June 29, 2021
Leading Africa’s COVID-19 response
John Nkengasong warns against complacency setting in as vaccines trickle into many African countries.
Kristen Jill Kresge
John Nkengasong, director of the Africa Centres for Disease Control and Prevention (Africa CDC), is one of the World’s 50 Greatest Leaders, according to Fortune magazine.
Coming in fourth among the top leaders recognized on the U.S. magazine’s annual list, Nkengasong was lauded for his pivotal role in steering Africa’s response to COVID-19, including instituting curfews and mask mandates early on. These simple public health measures have, at least in part, helped many places on the continent avoid the catastrophic mortality rates that have occurred in North and South America, Europe, and Asia.
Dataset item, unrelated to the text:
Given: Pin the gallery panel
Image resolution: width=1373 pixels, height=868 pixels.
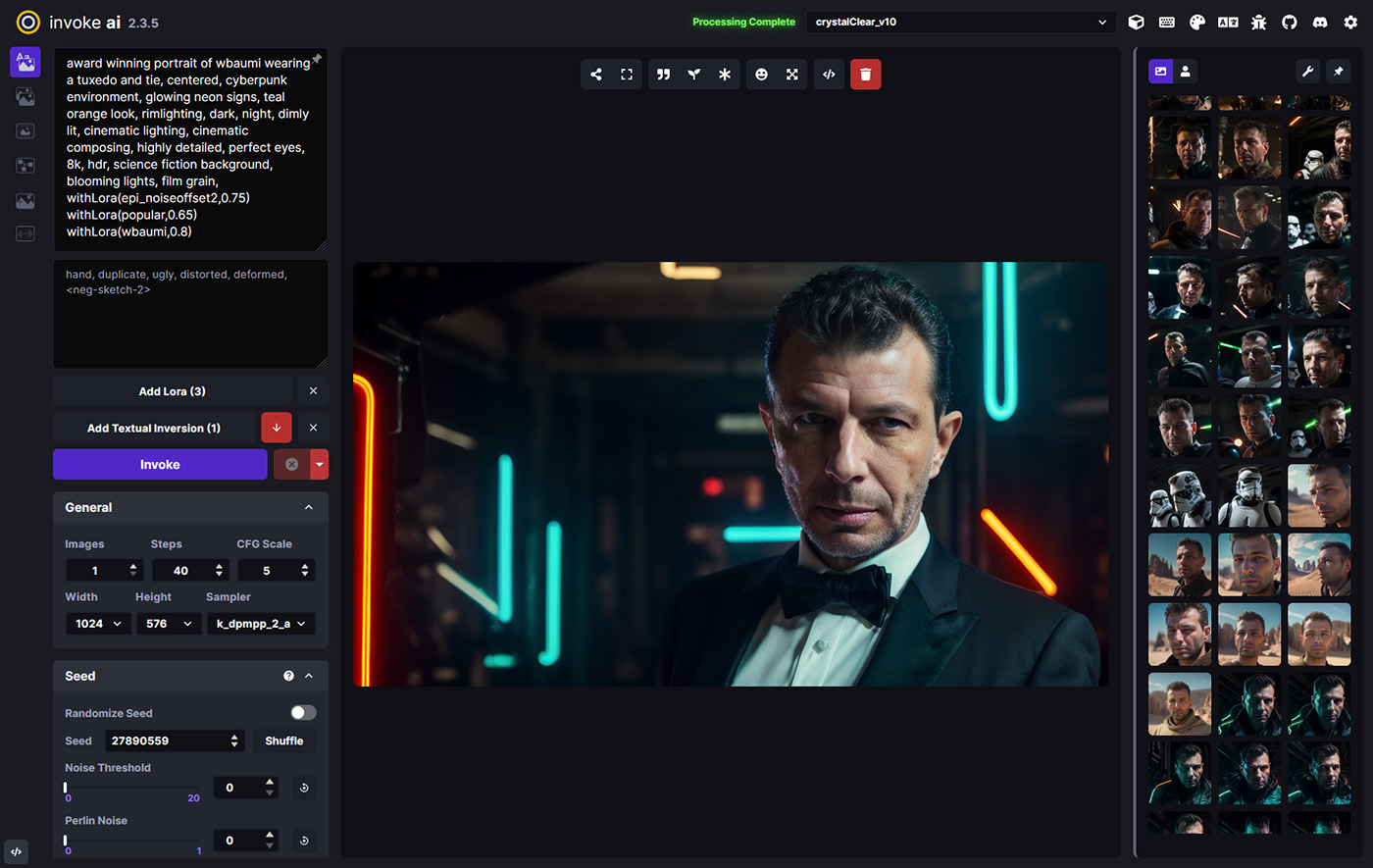Looking at the screenshot, I should click(x=1339, y=72).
Last year Nkengasong was also awarded a Global Goalkeeper Award by the Bill & Melinda Gates Foundation. The Foundation described Nkengasong as a “relentless proponent of global collaboration and evidence-based public health practices, and a champion for minimizing the social and economic consequences of COVID-19 across the African continent.” He also serves as a Special Envoy on COVID-19 Preparedness and Response to the World Health Organization’s Director General, Tedros Ghebreyesus, and is a member of the board of directors of IAVI and the Coalition for Epidemic Preparedness Initiatives (CEPI).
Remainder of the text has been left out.